Śląsk Wrocław po pokonaniu Nielby Wągrowiec i remisie z Wybrzeżem Gdańsk uległ na własnym parkiecie Azotom Puławy. - Jesteśmy rozczarowani - nie kryje trener, Piotr Przybecki.

Niedzielne spotkanie było dla Wojskowych meczem kluczowym. Po zdobyciu trzech punktów w starciach z beniaminkami Śląsk mógł zrobić kolejny krok do przodu, na dobrze wygrzebując się ze strefy spadkowej. Azoty nie dały jednak wrocławianom szans na korzystny wynik.
[ad=rectangle]
- Na pewno jesteśmy rozczarowani. W meczu z puławianami było widać, że po zmianie trenera zdołali się oni odbudować fizycznie i psychicznie. Mając tak duże możliwości składowe wygrane w spotkaniach z beniaminkami były tak naprawdę ich obowiązkiem - nie kryje Przybecki w rozmowie ze SportoweFakty.pl.

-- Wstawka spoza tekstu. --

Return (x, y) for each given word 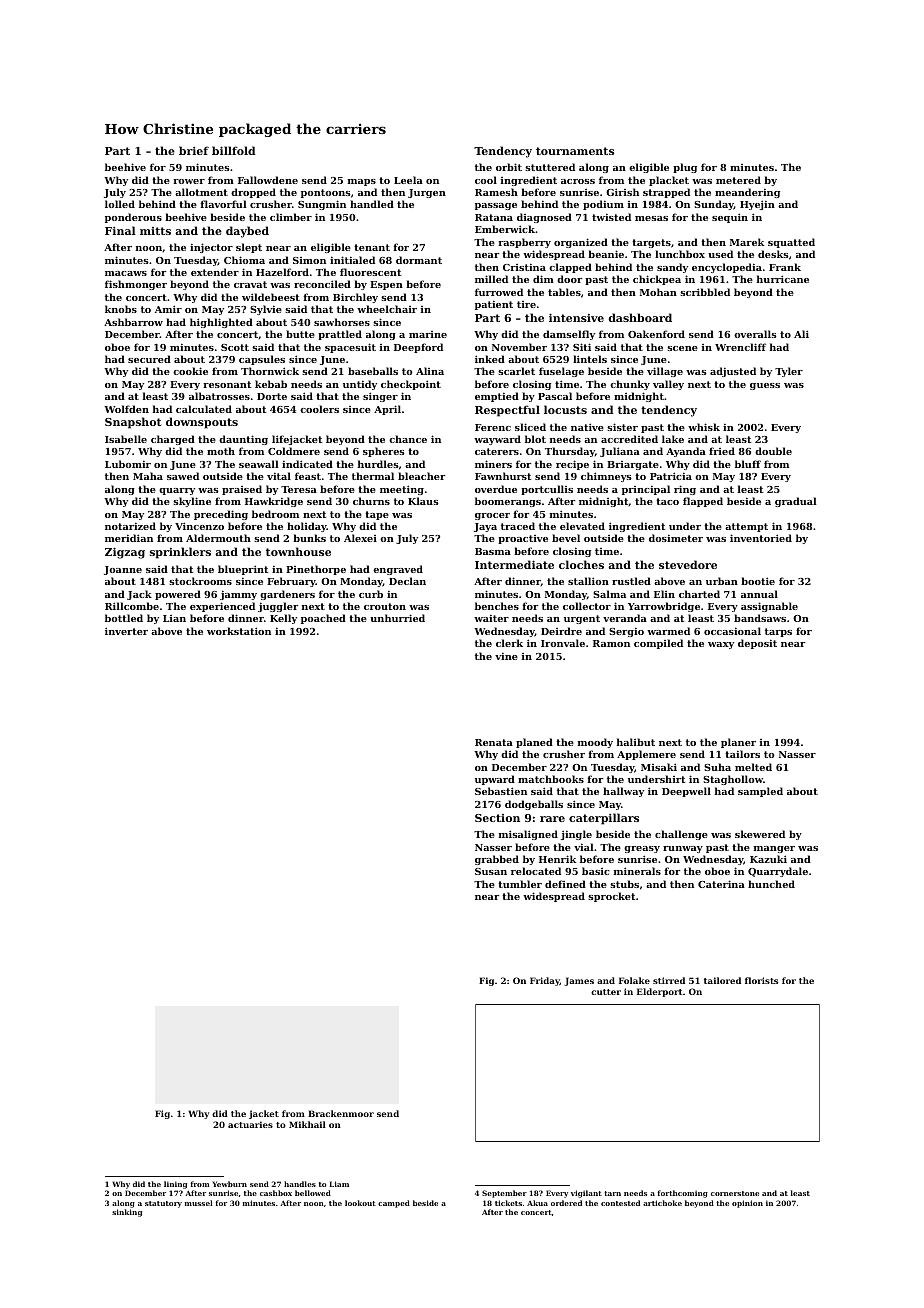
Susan (491, 871)
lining (175, 1185)
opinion (747, 1204)
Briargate (633, 465)
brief (194, 150)
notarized (130, 526)
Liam (339, 1184)
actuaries (250, 1124)
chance (408, 439)
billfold (234, 150)
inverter (126, 631)
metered (738, 180)
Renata (494, 742)
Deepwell (686, 792)
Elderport (660, 992)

O wyniku jego zespołu w starciu z Azotami przesądziła już pierwsza połowa. - Mecz się źle ułożył. Chcieliśmy trzymać się rywali i spróbować ich w pewnym momencie zaskoczyć. Mieliśmy jednak w pierwszej połowie aż dziesięć kar, jednych bardziej słusznych, innych mniej, co odebrało nam trochę chęci do agresywnej gry w obronie. Rywale w przewadze odjechali i to ustawiło całe spotkanie - wyjaśnia szkoleniowiec Śląska.

Śląsk Wrocław po dziewięciu kolejkach ma na swoim koncie pięć punktów
Śląsk Wrocław po dziewięciu kolejkach ma na swoim koncie pięć punktów

Przybecki przyznaje, że trzy punkty zdobyte przez jego zespół w trzech ostatnich meczach to wynik na miarę wrocławskich możliwości. - Oczywiście, teraz ten remis w Gdańsku jest na wagę złota, bo walczyliśmy na wyjeździe, a Wybrzeże robi cały czas postępy i gra naprawdę rozsądną piłkę ręczną - dodaje nasz rozmówca.

Śląsk po dziewięciu kolejkach zajmuje w tabeli dziesiątą lokatę. - Aby utrzymać się w lidze, trzeba czasem sprawić jakąś niespodziankę. My na razie pokonaliśmy tylko Chrobrego Głogów. Czegoś nam ciągle brakuje - podsumowuje Przybecki. W następnej kolejce jego zespół zagra na wyjeździe z MMTS-em Kwidzyn.